Both Parties declare an interest in the sale and purchase of goods under present Contract and
undertake to observe the following agreement:
1. Products
Under the present Contract, the Seller undertakes to provide, and the Buyer to purchase, the
following Products and quantities: diving equipment including but not limited to scuba tanks,
regulators, masks, fins, and wetsuits, totaling 100 sets.
2. Price
The total price of the Products which the Buyer undertakes to pay the Seller shall be The total
price of €100,000 (one hundred thousand euros) encompasses the following breakdown:
– Diving equipment: €80,000 (eighty thousand euros):
 Scuba Tanks (Diving Cylinders): €30,000
Includes 50 high quality cylinders capable of containing compressed air for breathing underwater
while diving. Each cylinder is equipped with a valve for easy refilling and use.
 Regulators: €20,000
Includes 50 regulators to control the flow of air from the cylinders to the diver's mouth, ensuring
smooth and comfortable breathing underwater.
 Masks: €10,000
Contains 100 masks that provide clear vision and a comfortable fit for divers. They have
tempered glass lenses and adjustable straps.
 Fins: €10,000.
Includes 100 pairs of fins that provide efficiency and maneuverability in the water, allowing
divers to move smoothly and quickly.
 Wetsuits: €10,000
Includes 100 wetsuits made from high quality neoprene providing insulation and protection for
divers in a variety of water temperatures.

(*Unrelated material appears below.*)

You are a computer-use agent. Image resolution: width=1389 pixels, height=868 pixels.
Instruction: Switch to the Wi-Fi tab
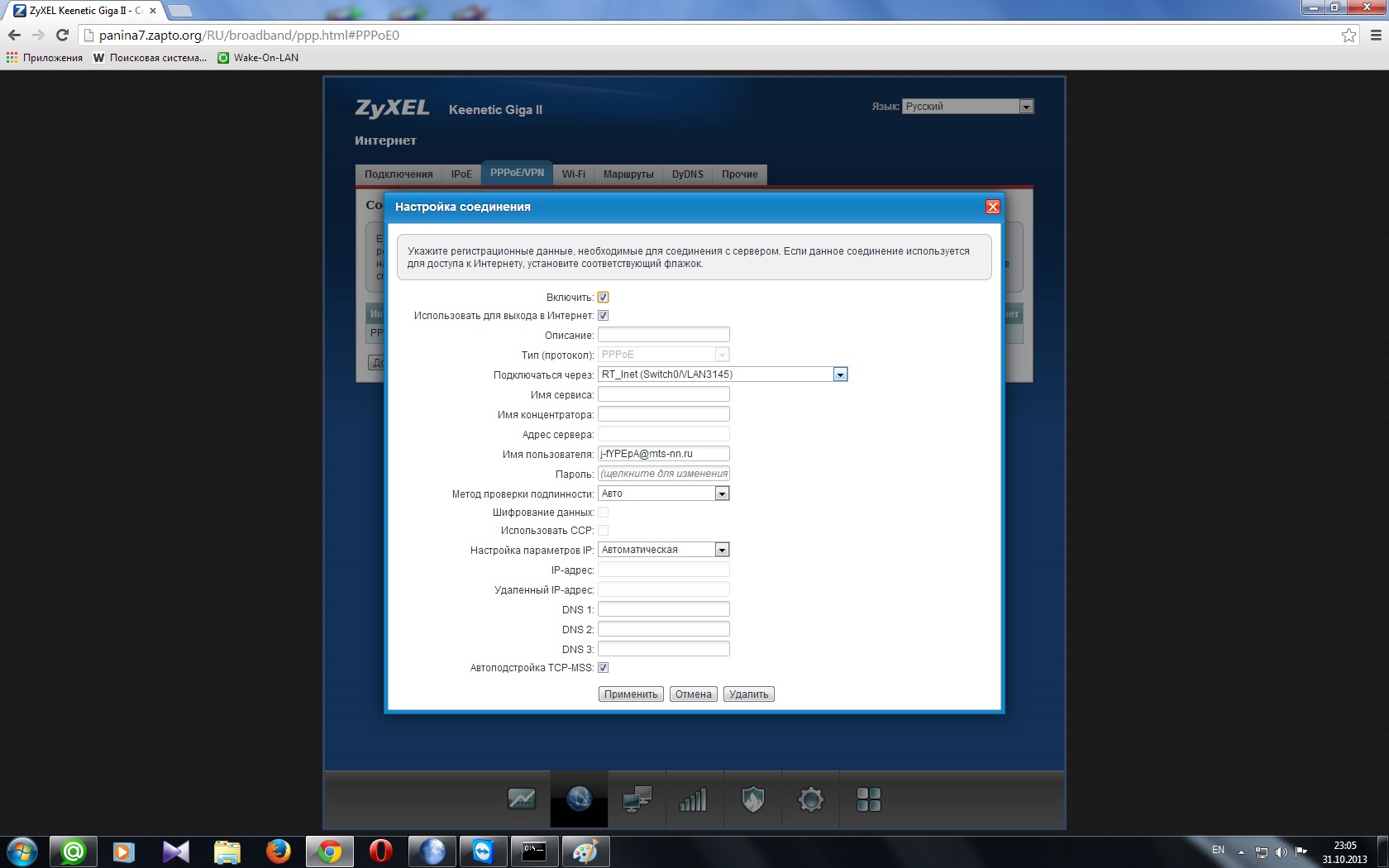(573, 174)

– Shipping and handling: €20,000 (twenty thousand euros):
This covers the cost of transportation, insurance, and any associated fees for delivering the
diving equipment to the Buyer's designated location.

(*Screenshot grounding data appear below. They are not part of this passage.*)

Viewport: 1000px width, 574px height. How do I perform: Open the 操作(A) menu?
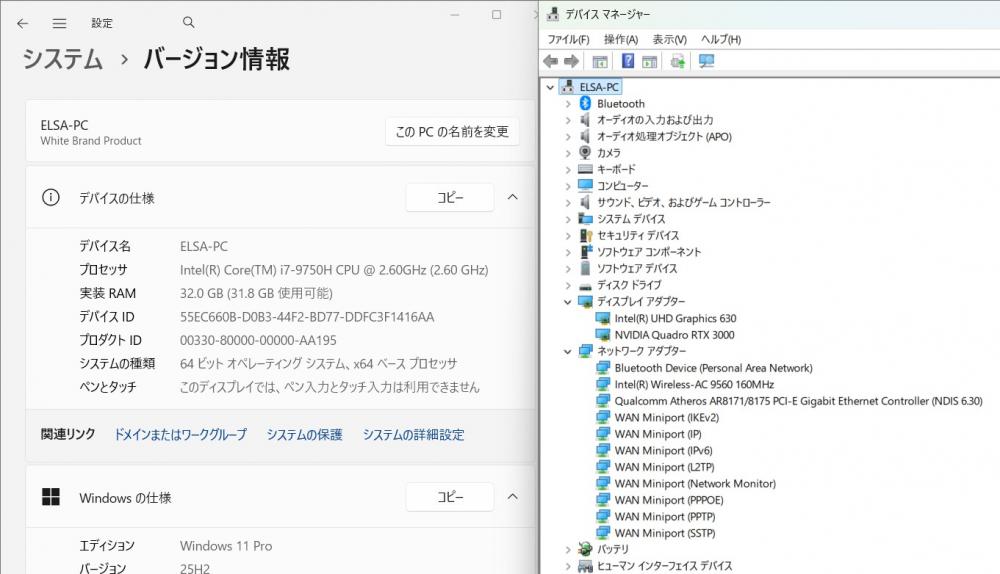tap(621, 39)
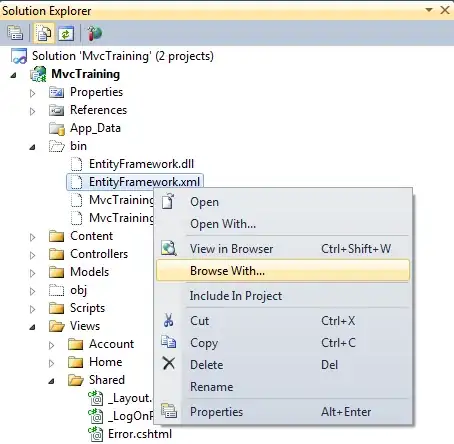
Task: Choose Browse With... from context menu
Action: click(283, 271)
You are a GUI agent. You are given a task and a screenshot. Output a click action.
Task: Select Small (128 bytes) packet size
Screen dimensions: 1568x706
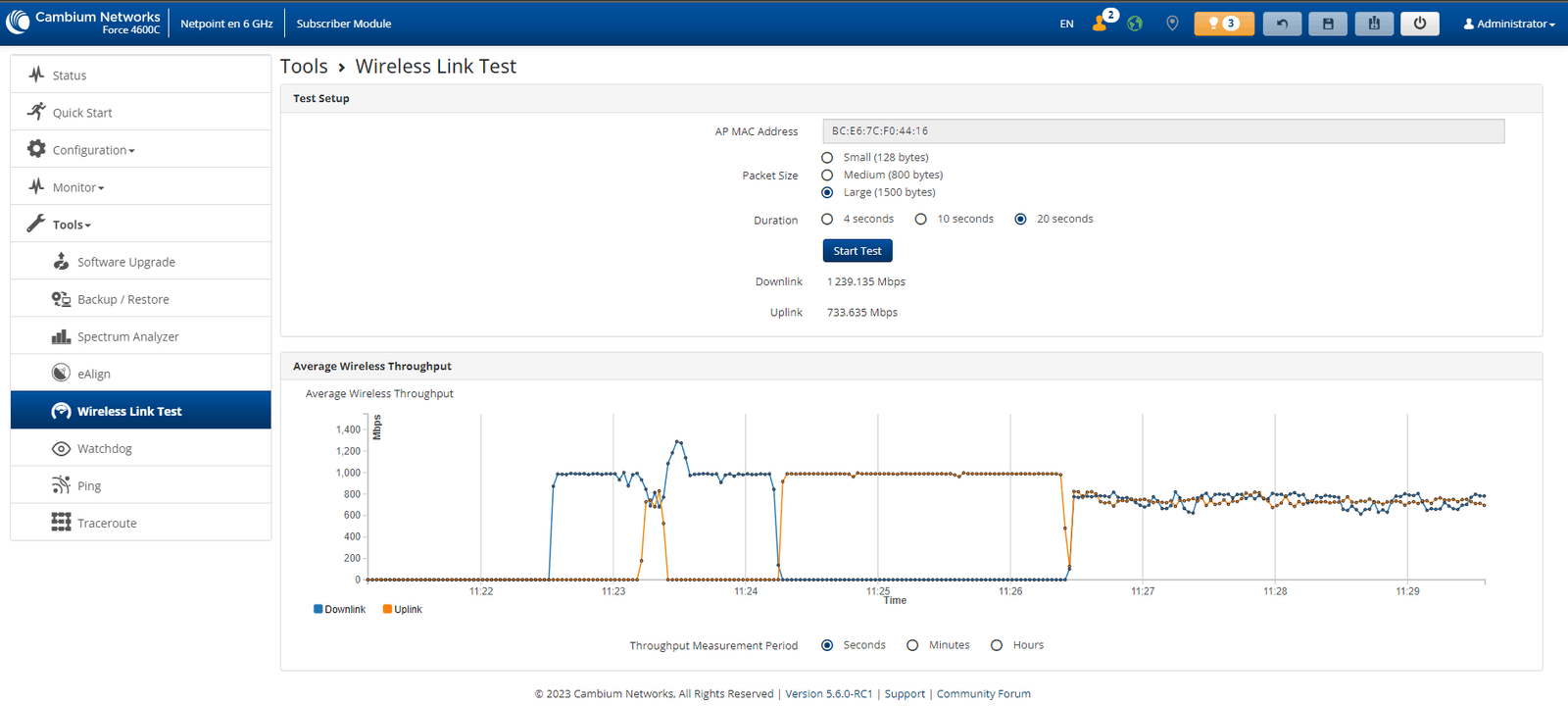pyautogui.click(x=827, y=158)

Both Parties undertake to renegotiate the agreed price when affected by significant changes in the
international market, or by political, economic or social situations in the country of dispatch or
destination of the Product, which may damage the interests of either party.
3. Insurance and packing
Buyer will be responsible for arranging insurance coverage for the transportation of the Products
from the port of Barcelona, Spain to their final destination. Seller will ensure that the Products are
properly packaged and prepared for shipment in accordance with industry standards to minimize
the risk of damage during transit. However, any additional insurance cover or special packaging
requirements beyond standard practice shall be the responsibility of the Buyer unless otherwise
agreed in writing by the parties.
4. Means of payment
The Buyer agrees to pay the total price specified in this Contract. Payment of the said price shall
be made by irrevocable and guaranteed letter of credit payable to the account and branch of the
bank specified by the Seller.
5. Date of payment
The Buyer shall effect payment for the Products by opening an irrevocable letter of credit (L/C) in
favor of the Seller within five (5) business days from the date of signing this Contract. The L/C
shall be opened for the total amount of the agreed price of €100,000 (one hundred thousand euros)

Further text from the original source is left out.